IL MOVENTE. Pochi giorni fa, il 5 febbraio, è stato ascoltato un cittadino macedone che ha raccontato di avere una relazione con la donna da circa tre anni. Quel 5 novembre il macedone e la Bucataru hanno avuto una serie di contatti telefonici, iniziati alle 17.53, quando la vittima si trovava già in compagnia di Feru. Alle 18, all’ennesima telefonata, la donna si è mostrata arrabbiata, dicendogli che si trovava in macchina con un amico. «Improvvisamente al telefono interveniva un uomo», ha raccontato il macedone ai carabinieri, «che mi diceva con tono adirato: che c... sta a chiamà a questo numero, non devi chiamare più».
«VADO IN PARADISO». Il macedone, alle 21.15, ha parlato per l’ultima volta con la 38enne. Una voce affannosa e appena udibile: «Sono partita... vado al paradiso, bravi al paradiso e cattivi all’inferno, ci vediamo con chi mi ha fatto bene e con chi mi ha fatto male ci vediamo lì».
«FURIA OMICIDA». Secondo il gip del tribunale di Avezzano, Anna Carla Mastelli, che ha firmato l’ordinanza di arresto, «la scoperta della frequentazione da parte della Bucataru di un altro uomo faceva scoppiare l’ira dell’indagato che da lì a breve si trasformava in furia omicida».
PRECEDENTE VIOLENTO. Il 5 giugno 2013 dai carabinieri di Carsoli si presentò la moglie di Feru. La donna denunciò l’uomo, prima di allontanarsi da lui definitivamente, accusandolo di averla picchiata. Aggressioni che si verificavano quando l’uomo era ubriaco. Dopo quell’addio, Feru aveva allacciato la relazione con un’altra donna romena e continuava a frequentare la vittima.

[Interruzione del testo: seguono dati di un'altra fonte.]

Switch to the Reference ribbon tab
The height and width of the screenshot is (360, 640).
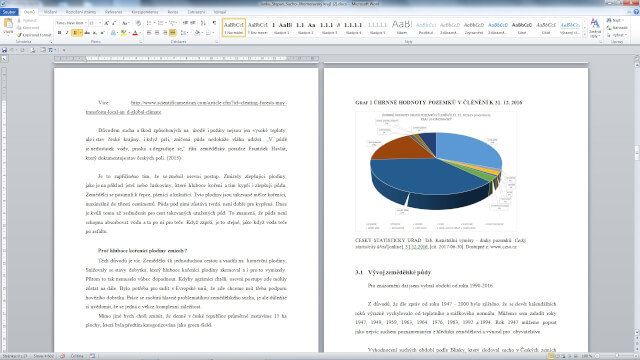(x=113, y=12)
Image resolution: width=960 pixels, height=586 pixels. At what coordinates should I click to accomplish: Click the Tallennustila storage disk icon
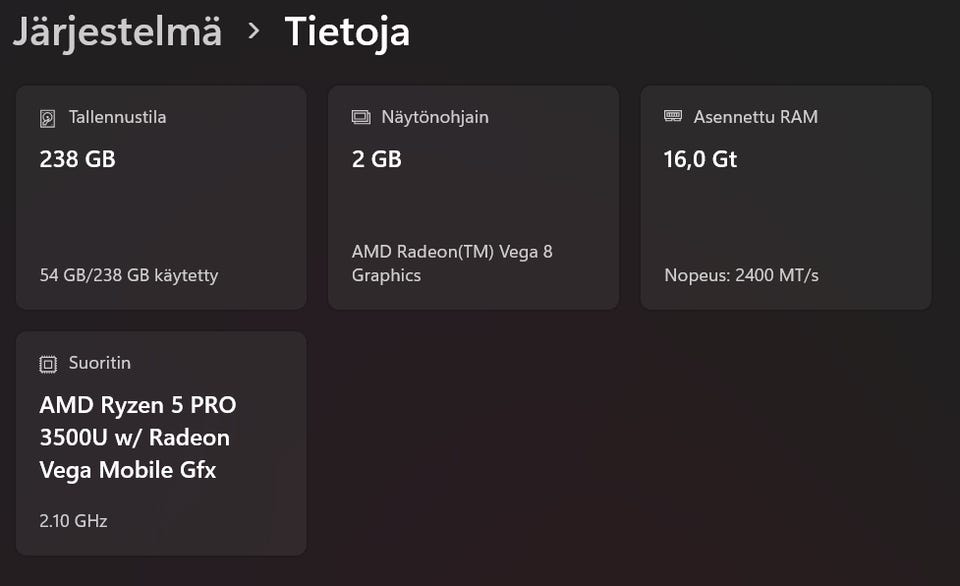pos(48,118)

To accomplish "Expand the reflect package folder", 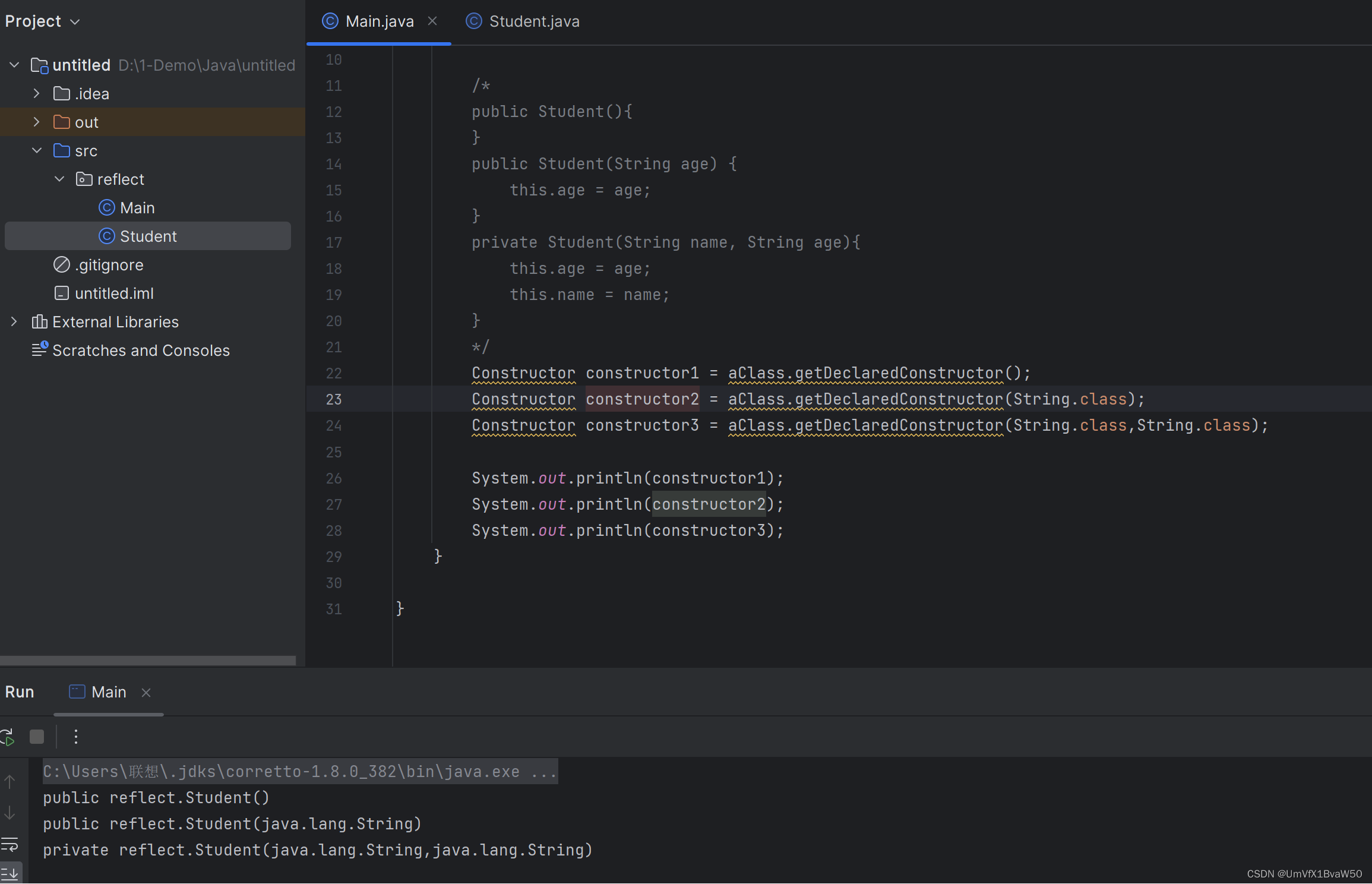I will (61, 179).
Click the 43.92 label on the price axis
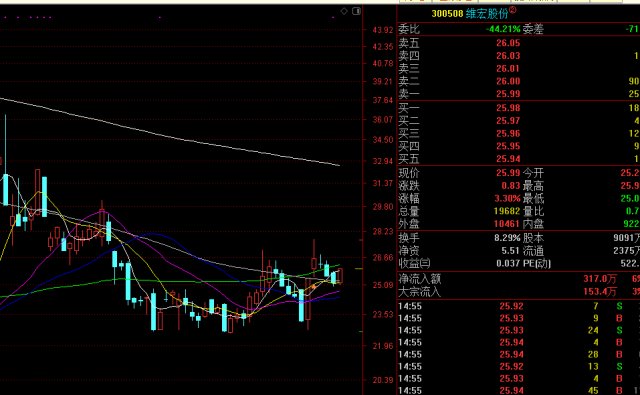 [x=382, y=30]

VOLEVA FUGGIRE. L’uomo, difeso dall’avvocato Paolo Trani, aveva timore di essere arrestato. Come emerso da alcune intercettazioni. Il 14 novembre parla con un’amica: «Non ho fatto niente... non l’ho toccata. Siamo stati insieme la sera, abbiamo fatto un giro in macchina... l’ho portata a casa, era ubriaca, rotta la macchina, rotta la ruota, lei ha aperto la porta, è caduta, voleva uscire dalla macchina ed è caduta... ho pensato che lei è entrata dentro casa ed è caduta dalle scale». E ha il timore di finire in cella: «...se per caso mi carcerano... ho la coscienza pulita che non gli ho fatto niente... mi carcerano... mi carcerano».